Still, on the brighter side, I have a role for this beastie as a server of ATVs at another location. No ripping involved. Just waiting to see what the next iMac release brings before I upgrade.

I have an i7 (see sig.) with only 4 gigs of RAM. I plan to add more, but I do not think that it matters for Handbrake. My understanding is that HB is processor-intensive and, as a consequence, doesn't use much RAM. Adding RAM will help overall, but not make a lot of difference when transcoding. If you want to speed up Handbrake, you need a faster chip; plain and simple.

As to the OP's issue, on my old PowerPC iMac I used to leave the thing alone when transcoding. Queue size didn't matter, I could be doing one (HD) transcode and the whole system would grind to a halt. Processor overload, I presumed.

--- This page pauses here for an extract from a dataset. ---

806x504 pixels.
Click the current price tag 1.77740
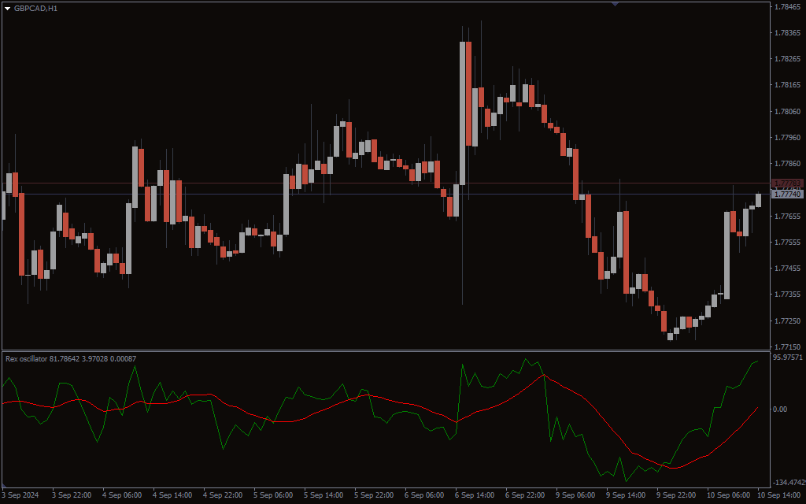(787, 194)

Also, on occasion, if I'd been trying to use the Mac the transcode would come out jumpy. This made no sense as everything is digital, but it only happened when I used the Mac and never happened when I didn't. The upgrade solved this, and I can now be transcoding a decent queue of HD movies, ripping a Blu Ray, tagging and uploading movies to iTunes - all simultaneously. Handbrake's processing rate may drop from ~23 to ~18, but that's what it's supposed to do.
 
Definitely time to add ram. Rule of thumb is if page outs is 10% or more of page ins, then upgrade. SL was supposed to clear ram faster than previous versions but I haven't seen it. I have 8 GB in mine and when I get to where yours is at, I reboot. The slow hard drive is partially to blame for this too. One other thing. Are you using ONLY the internal disk? If so, suggest you use a scratch disk (external disk). This helps allot. Make sure it's a 7200 rpm too.
 
Definitely time to add ram. Rule of thumb is if page outs is 10% or more of page ins, then upgrade. SL was supposed to clear ram faster than previous versions but I haven't seen it. I have 8 GB in mine and when I get to where yours is at, I reboot. The slow hard drive is partially to blame for this too. One other thing. Are you using ONLY the internal disk? If so, suggest you use a scratch disk (external disk). This helps allot. Make sure it's a 7200 rpm too.

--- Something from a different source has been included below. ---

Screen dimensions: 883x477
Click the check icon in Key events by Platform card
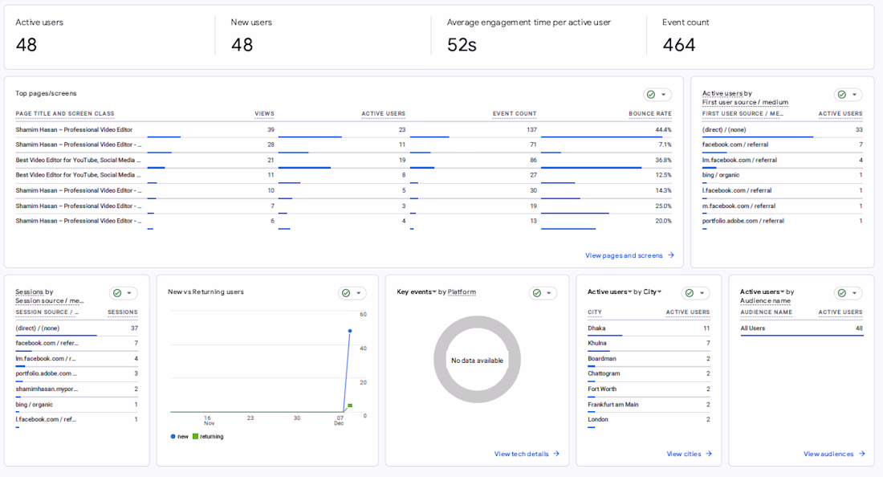[x=537, y=293]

I have Handbrake getting the source from an external and saving back to the same external. I use the 3tb seagate hard drives, the main through firewire 800.

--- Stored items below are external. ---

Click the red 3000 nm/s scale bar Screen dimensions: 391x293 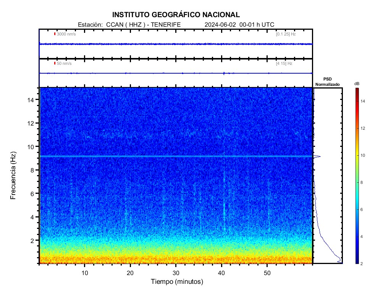[55, 35]
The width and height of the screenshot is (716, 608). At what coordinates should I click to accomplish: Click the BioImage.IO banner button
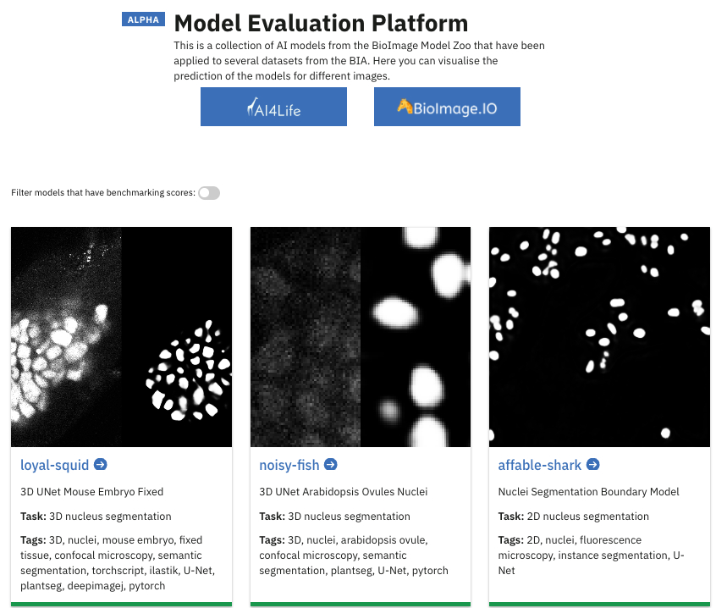click(x=447, y=107)
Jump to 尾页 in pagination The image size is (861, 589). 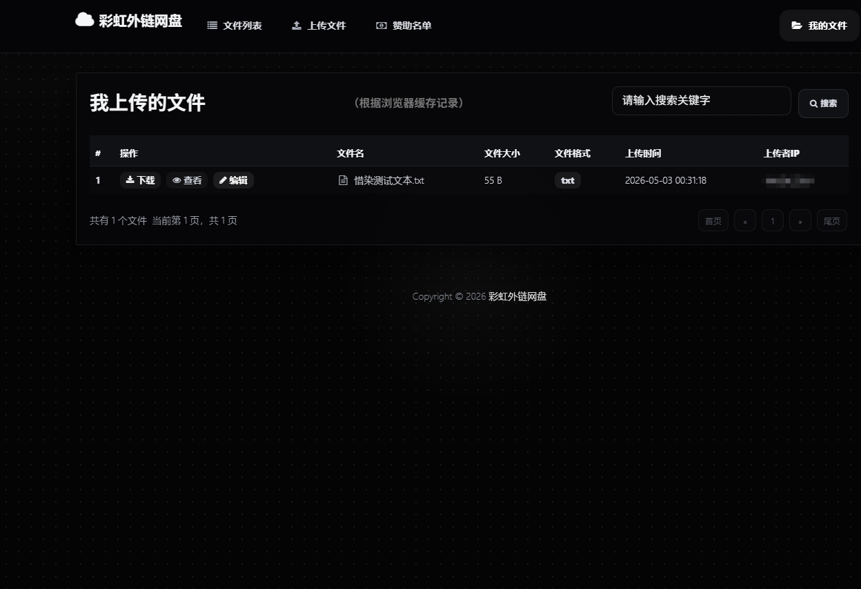(832, 221)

I believe there is consensus around that I can upgrade my iMac to 6gb even though 4gb is the stated spec. So I may be able to add in an extra 2gb, but beyond that, I cannot afford to get a new system.

The system does slow down, but not to a point I cannot use it, so this is not critical, I just thought there might be a solution to it, when really it is an inherent issue with SL.

I am curious, how is the new GPUs out there playing a role in speeding things up? I know the Nvidia chipsets have h.264 built in, so I would assume encoding would be faster on those systems. I have a 11" macbook air, which has the 320m gpu, so I was curious if I might get a bit faster encoding abilities using that in addition to my iMac. Slower cpu and less memory, but I know they are putting a lot of emphasis on GPUs lately, I thought this may be something to try.

Thank you so much for your help, very helpful!
 
Hmm, 1.41 GB of real ram is pretty steep for HB. HB will use more ram for higher rez input as it stores frames in memory for processing. So for example raw decoded Blu Ray will use much more ram than say a standard dvd. I was doing an encode yesterday on some 720p source material and HB was using about 340 mb of real ram. What version of HandBrake are you using ? Does the ram useage creep up the longer HB is running or does it stay pretty consistent ? What is your source material ?
How hot is your Mac getting ? HB loves to eat up cpu and its possible your overheating as it runs longer. Its happened before. That said 1.41 GB of real ram is pretty high.
 
I am curious, how is the new GPUs out there playing a role in speeding things up? I know the Nvidia chipsets have h.264 built in, so I would assume encoding would be faster on those systems.
HandBrake does not utilize the gpu as the x264 encoder is hand crafted to get max performance from the cpu. So basically the gpu is ignored. HandBrake is all about cpu.